American rock singer-songwriter (1957–2019)

John Turner Kilzer (January 7, 1957 – March 12, 2019) was an American rock singer and songwriter. Most notably, he is known for the 1988 Mainstream Rock hit "Red Blue Jeans".

==Life and career==
Kilzer was born in Jackson, Tennessee. He had some success as a basketball player at Memphis State University, now the University of Memphis. In 1987, Kilzer signed to Geffen Records and recorded the studio album Memory in the Making. In 1988, the album charted on the Billboard 200 reaching No. 110. Kilzer wrote all the songs except "Red Blue Jeans", co-written with Richard Ford. The tracks "Red Blue Jeans" and "Green, Yellow and Red" taken from the album, charted in 1988 on the Mainstream Rock Tracks (No. 12 and No. 36, respectively). Rosanne Cash recorded "Green, Yellow and Red" for her album King's Record Shop. Another Kilzer song, "707," appeared as the B-side of the single "The Way We Make a Broken Heart"; it was included as a bonus track on the 2005 CD version of that album.

His next studio album, Busman's Holiday, released in 1991, did not make it to the Billboard 200, and its single, "Marilyn Dean And James Monroe”, achieved minor success.

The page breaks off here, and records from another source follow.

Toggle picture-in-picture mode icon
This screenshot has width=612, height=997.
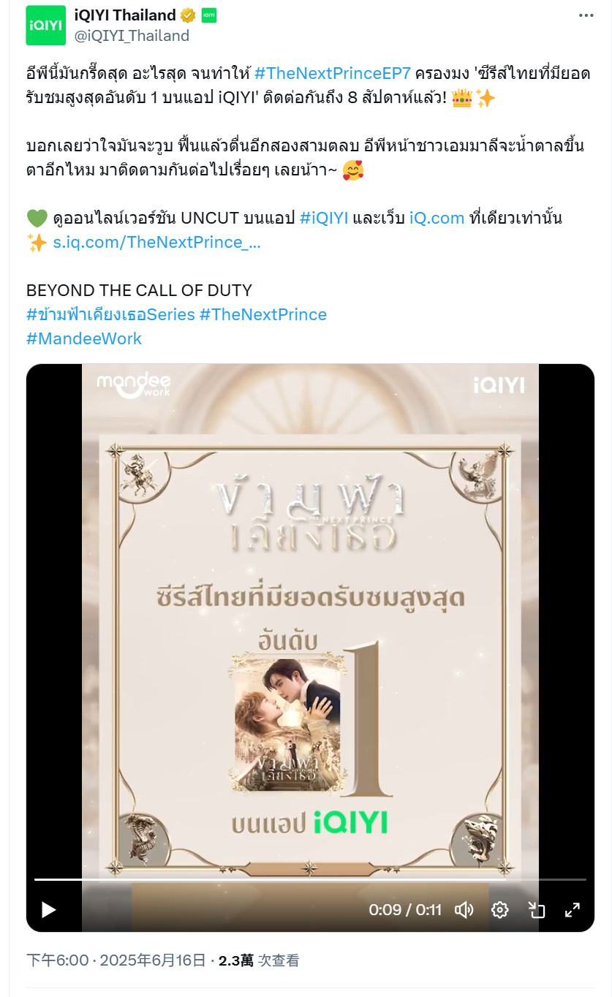537,910
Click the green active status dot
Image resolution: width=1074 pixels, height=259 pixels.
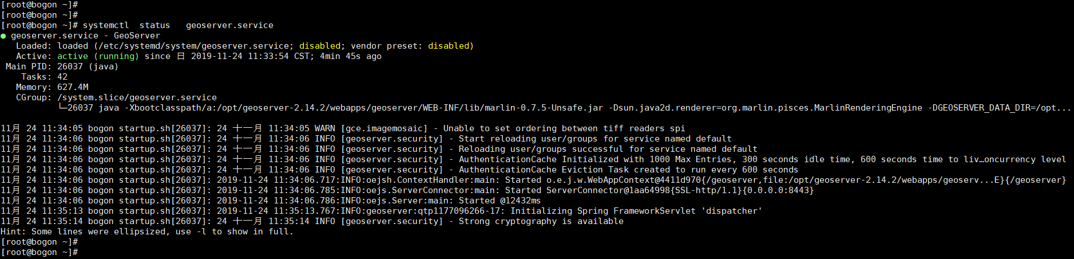(x=3, y=36)
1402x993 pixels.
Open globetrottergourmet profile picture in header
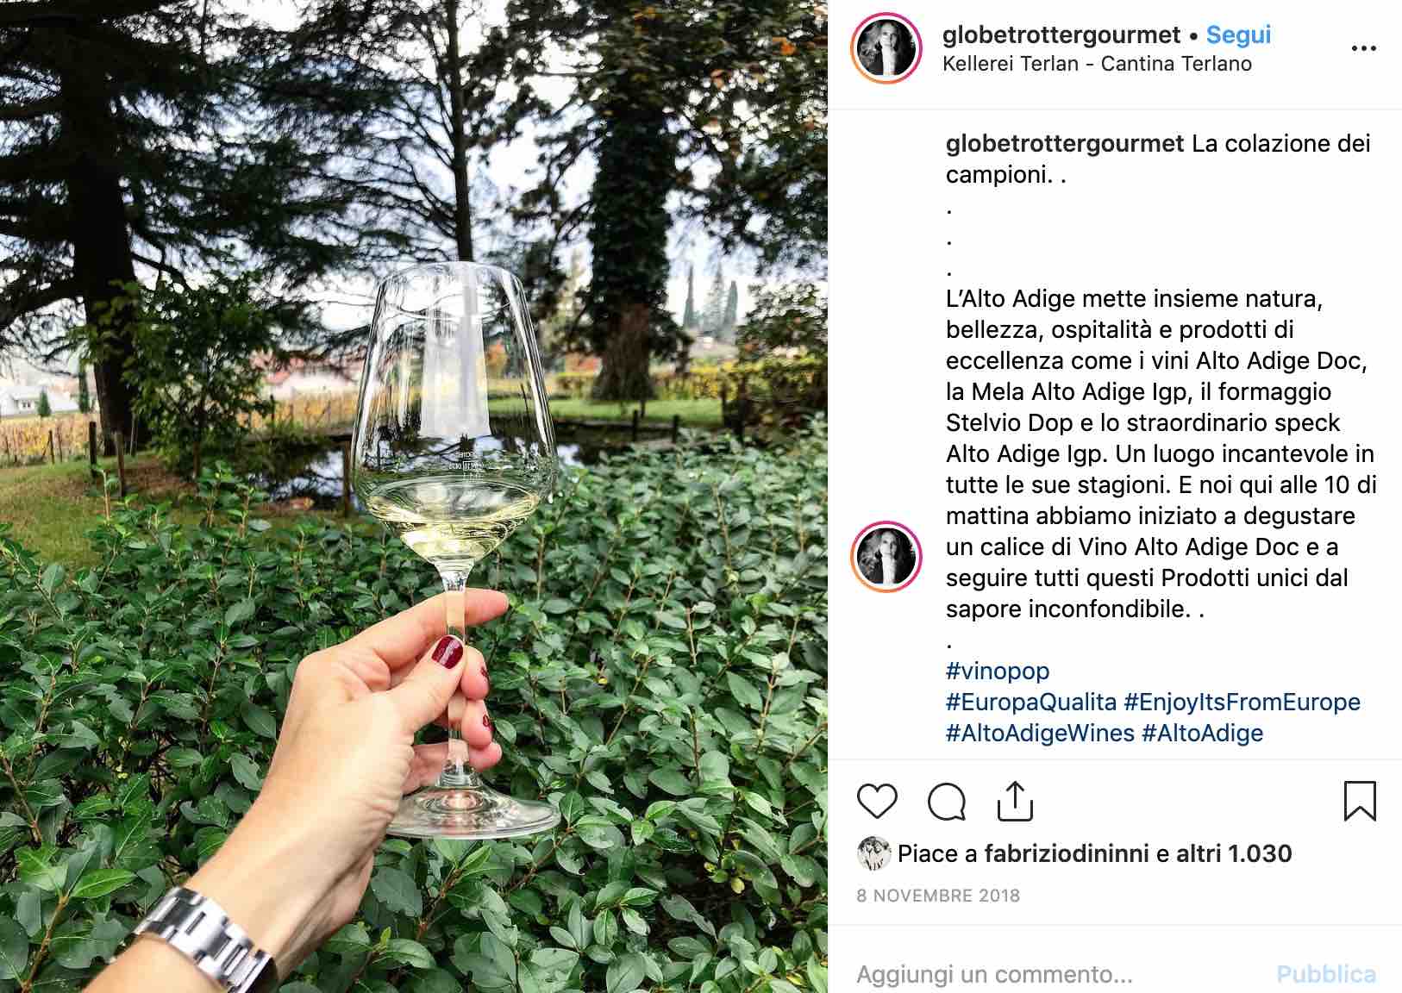pos(886,48)
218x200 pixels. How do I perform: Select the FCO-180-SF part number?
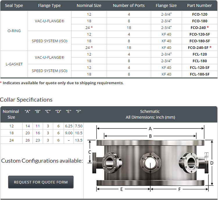[199, 41]
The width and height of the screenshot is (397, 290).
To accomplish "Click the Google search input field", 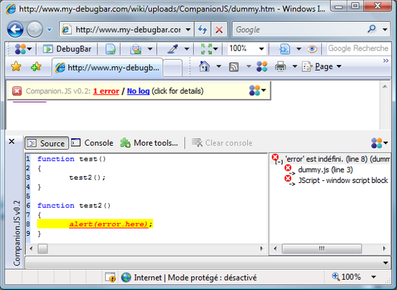I will click(x=300, y=30).
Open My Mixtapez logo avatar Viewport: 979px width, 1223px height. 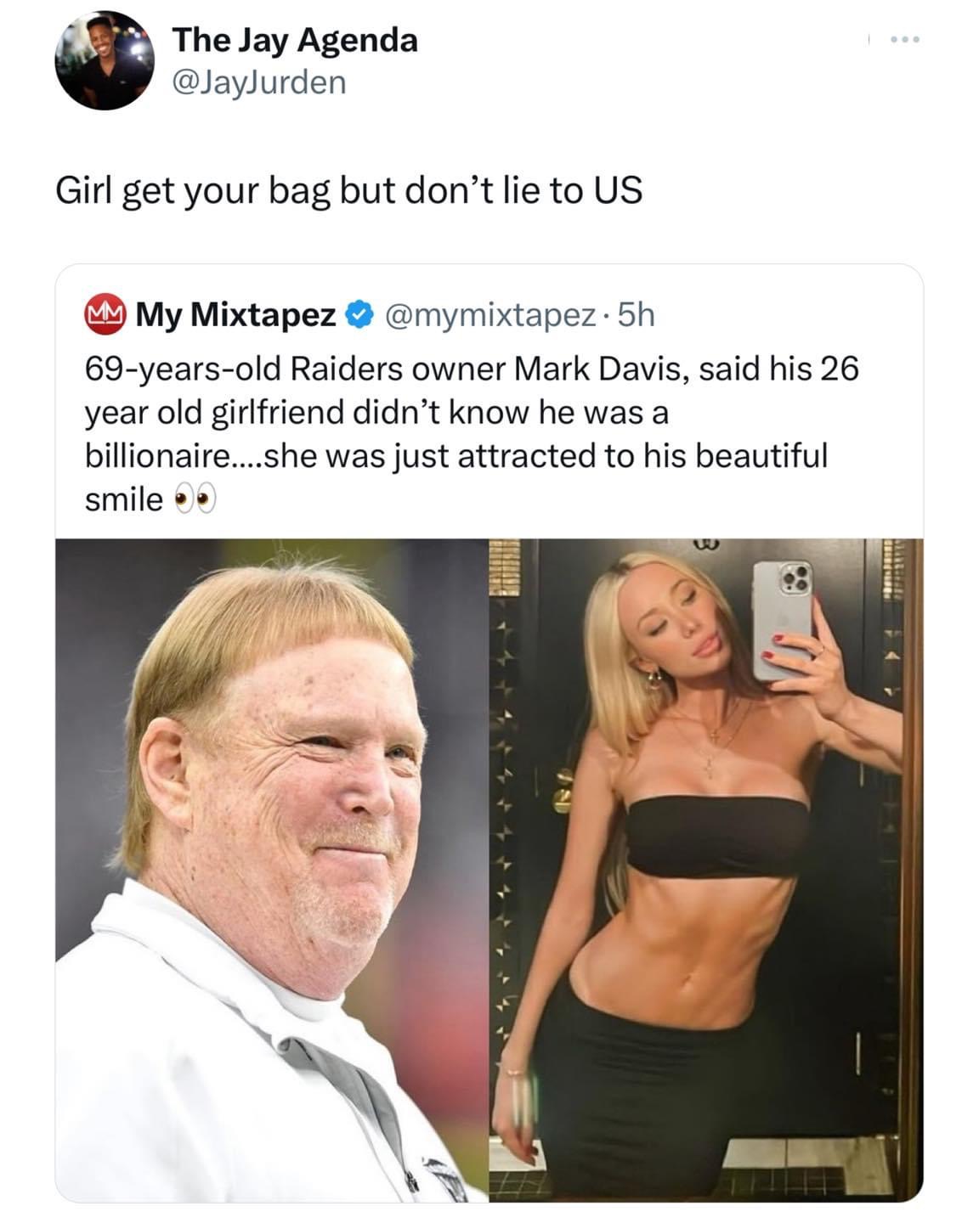(x=104, y=314)
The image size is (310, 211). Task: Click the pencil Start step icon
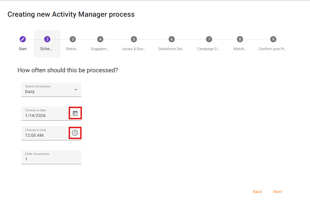coord(23,39)
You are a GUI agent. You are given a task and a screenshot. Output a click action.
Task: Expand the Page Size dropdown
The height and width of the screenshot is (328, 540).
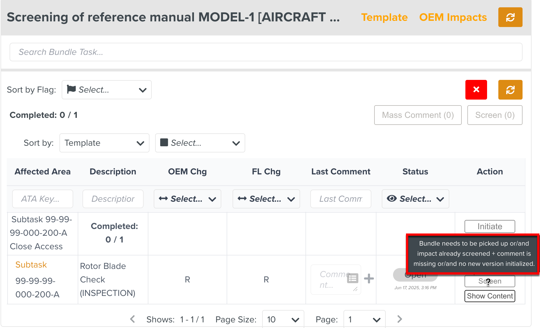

During his life, Kilzer struggled with alcohol addiction. In 2010, he earned a PhD in Theology and started helping people recovering from substance abuse. Until his death, Kilzer served as an associate pastor for recovery ministries at St. John's United Methodist Church in Memphis.

Kilzer died by suicide (by hanging) on March 12, 2019, at the age of 62.